A virtual dinner party—with a twist
This year, due to Covid, you can put a virtual twist to the classic dinner party and cook with friends and family and make your own mocktail recipes. Ever daydream about taking on Gordon Ramsay in a kitchen cook-off? Make like a Masterchef, pick a cuisine, sharpen your knives, and challenge your foodie friends to a delicious duel. “We love to have cooking contests,” says Wilkens of her personal family favorite, “and also have everybody contribute a mocktail—you can get quite elaborate with mocktails, and they can be really fun!”
Power up the PlayStation or Wii, or, better yet, go old school and play card games. Charades are an easy way to liven up the party fast. And there will be no thoughts of vino when you’re too busy rolling on the floor over side-splitting celebrity impersonations. “That’s a great game where everyone’s laughing and participating and teasing each other,” says Wilkens, “and you can have big prizes after that.”
Stay and play in a winter wonderland
If frolicking in the snow is your thing and you have the budget for it, make Aspen your oyster.
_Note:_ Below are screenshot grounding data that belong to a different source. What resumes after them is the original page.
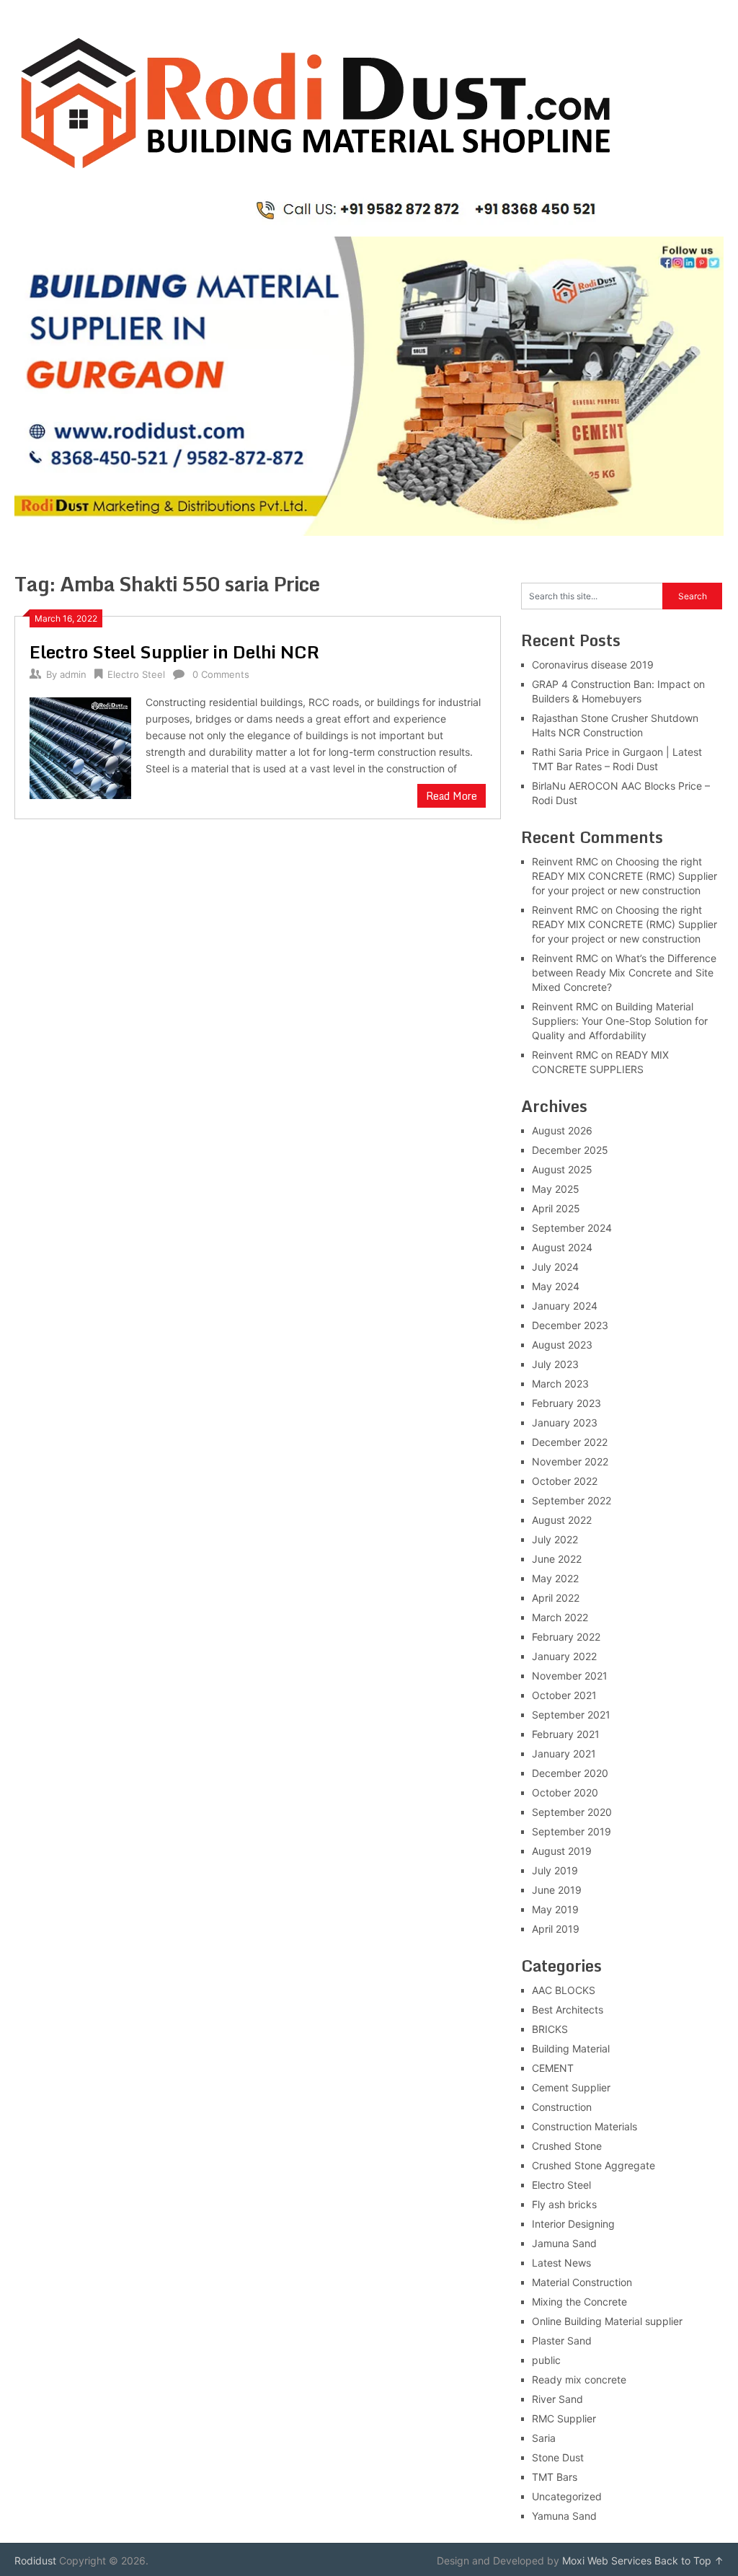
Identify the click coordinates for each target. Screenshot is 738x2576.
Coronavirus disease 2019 (593, 664)
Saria (544, 2438)
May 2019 (555, 1909)
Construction (562, 2107)
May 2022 (555, 1578)
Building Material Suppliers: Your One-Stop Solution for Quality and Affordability (620, 1020)
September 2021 (571, 1714)
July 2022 (555, 1539)
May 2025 (555, 1189)
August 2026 (562, 1130)
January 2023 (564, 1422)
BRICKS (550, 2029)
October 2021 (564, 1695)
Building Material (571, 2048)
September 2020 (572, 1812)
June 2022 (557, 1559)
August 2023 (562, 1344)
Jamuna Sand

Remember to check Covid-19 travel restrictions and verify with your place of lodging. You can spend the eve’s day partaking in a slew of winter activities, including sledding, skiing, snow biking, and tubing, on and around all four peaks. After you’ve worked up an appetite, end the year with a memorable meal. Duck into Element 47, and you’ll have to choose from caviar, lobster, truffles, scallops, wagyu beef, and fresh pasta. Decisions, decisions indeed.
If your local yoga studio has any New Year’s Eve offerings (check your local area for Covid-19 restrictions), you can greet the new year with plenty of zen. Or, if a yoga studio is not available to you, try a virtual at-home meditation with friends and family to ring in the new year.
“I think it’s much nicer to use the eve as a way to reflect on the last year,” says Wilkens. “Examine it for yourself. What were you proud of? What did you experience? What did you learn? And there are ways that you can set intentions for the next year by waking up the next day feeling great about yourself.” Plus, she adds, you’ll thank yourself for starting 2020 hangover-free. “I don’t know of anybody who feels really good about themselves after they’ve gotten really intoxicated.”